Me senté en el suelo, sosteniendo las fotos. Recordé esos días, la felicidad sencilla, los problemas que parecían pequeños. Recordé la primera vez que sentí que algo no iba bien, cuando su padre empezó a llegar tarde, a mirar el teléfono en silencio, a evitar mi mirada.
Mateo entró en el cuarto y me vio con la caja. Se detuvo en la puerta, sin decir nada.
—Encontré tus fotos —le dije, mostrándole una de él y su papá en la playa.
No respondió. Se acercó, tomó la caja y la guardó en el armario, cerrando la puerta con fuerza.
—No quiero hablar de eso —dijo, con voz baja.
—Mateo, tu papá te quiere, aunque no esté aquí.
—¡No me quiere! —gritó—. Si me quisiera, no se habría ido.
No supe qué decir. Me quedé sentada en el suelo, escuchando sus pasos alejándose.
IV. El intento
Un sábado por la mañana, decidí intentar algo diferente. Preparé panqueques, su desayuno favorito, y le dejé una nota en la mesa:
“Hoy es sábado. ¿Quieres ir al parque conmigo?”
Esperé en la cocina, escuchando el silencio. Finalmente, Mateo bajó. Se sentó a la mesa, sin mirarme.
—¿Quieres ir al parque? —pregunté, tratando de sonar casual.
Mateo se encogió de hombros.
—Podemos jugar fútbol —insistí—. Como hacías con tu papá.
Me miró, y por un momento pensé que iba a decir algo. Pero solo tomó un panqueque y empezó a comer en silencio.
Decidí no insistir. Salimos juntos, caminando hasta el parque. El aire era fresco, los árboles verdes. Mateo caminaba unos pasos delante de mí, las manos en los bolsillos. Llegamos al parque y se sentó en un banco, mirando a los niños que jugaban.
—¿Quieres jugar? —pregunté.
Negó con la cabeza.
Me senté a su lado, observando el campo de fútbol. Recordé las tardes en que su padre lo llevaba a jugar, cómo reían juntos, cómo Mateo corría detrás del balón, cómo yo los miraba desde lejos, feliz.
—Te extraño, Mateo —dije, sin esperar respuesta.
Él siguió mirando el campo, sin decir nada.
V. Las cartas
Empecé a escribirle cartas. No sabía si las leería, pero necesitaba decirle todo lo que sentía. Le conté cómo me sentía cuando él no me hablaba, cómo me dolía verlo triste, cómo deseaba que pudiéramos volver a ser una familia.
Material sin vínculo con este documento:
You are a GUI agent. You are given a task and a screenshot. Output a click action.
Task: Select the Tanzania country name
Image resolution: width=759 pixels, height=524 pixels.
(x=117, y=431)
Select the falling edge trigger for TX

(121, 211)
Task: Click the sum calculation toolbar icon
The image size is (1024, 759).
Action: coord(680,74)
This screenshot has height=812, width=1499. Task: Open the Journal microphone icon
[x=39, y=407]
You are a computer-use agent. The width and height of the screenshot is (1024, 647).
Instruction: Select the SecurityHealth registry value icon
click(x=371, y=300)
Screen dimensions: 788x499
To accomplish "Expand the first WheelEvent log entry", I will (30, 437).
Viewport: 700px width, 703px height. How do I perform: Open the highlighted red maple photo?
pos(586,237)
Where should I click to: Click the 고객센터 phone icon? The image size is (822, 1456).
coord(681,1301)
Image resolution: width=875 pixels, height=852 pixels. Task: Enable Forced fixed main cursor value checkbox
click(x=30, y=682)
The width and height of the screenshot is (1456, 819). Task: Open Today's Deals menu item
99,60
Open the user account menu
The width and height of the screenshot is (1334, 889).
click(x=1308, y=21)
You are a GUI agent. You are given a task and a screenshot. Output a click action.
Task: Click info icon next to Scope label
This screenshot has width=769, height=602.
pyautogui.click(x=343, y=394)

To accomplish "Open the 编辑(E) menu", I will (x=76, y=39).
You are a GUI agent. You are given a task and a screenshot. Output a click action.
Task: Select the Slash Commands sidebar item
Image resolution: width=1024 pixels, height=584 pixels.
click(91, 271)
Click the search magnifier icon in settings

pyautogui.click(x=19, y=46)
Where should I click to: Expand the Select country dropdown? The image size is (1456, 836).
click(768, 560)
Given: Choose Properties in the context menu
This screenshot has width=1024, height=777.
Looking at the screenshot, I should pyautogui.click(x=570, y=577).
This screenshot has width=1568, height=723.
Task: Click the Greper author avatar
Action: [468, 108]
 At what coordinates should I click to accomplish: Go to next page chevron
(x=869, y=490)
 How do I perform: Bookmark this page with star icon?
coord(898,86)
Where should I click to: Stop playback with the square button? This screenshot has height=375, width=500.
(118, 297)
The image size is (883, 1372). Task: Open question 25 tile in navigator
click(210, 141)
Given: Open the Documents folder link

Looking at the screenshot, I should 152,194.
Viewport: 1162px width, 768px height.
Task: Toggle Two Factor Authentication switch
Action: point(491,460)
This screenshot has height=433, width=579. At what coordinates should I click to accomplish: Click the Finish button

Dejé las cartas en su mesa de noche, una cada semana. Algunas desaparecían, otras quedaban allí sin abrir.
Una tarde, después de la escuela, encontré una carta en mi escritorio. Era de Mateo.
“Quiero irme con mi papá. No quiero estar aquí. No quiero hablar contigo. Extraño a mi papá. No quiero que me sigas hablando de él.”
Me senté en mi escritorio, leyendo la carta una y otra vez. Lloré. No sabía qué hacer.
VI. El encuentro
Un día, recibí una llamada de la escuela. Mateo se había peleado con un compañero. Fui a buscarlo. Lo encontré sentado en la dirección, la cabeza baja.
—¿Qué pasó? —pregunté.
—Nada —respondió, sin mirarme.
La directora me explicó que Mateo había empujado a otro niño porque le dijo que su papá no lo quería.
—¿Eso es cierto? —me preguntó la directora.
—Su papá se fue hace seis meses —respondí.
Mateo levantó la cabeza y me miró, con los ojos llenos de lágrimas.
—¿Por qué se fue? —preguntó.
No supe qué decir. Me arrodillé a su lado, tomándole la mano.
—A veces los adultos toman decisiones que los niños no entienden. Pero no es tu culpa, Mateo. Tú no hiciste nada malo.
Mateo lloró, finalmente, después de meses de silencio. Lo abracé, sintiendo que por fin una grieta se abría en el muro entre nosotros.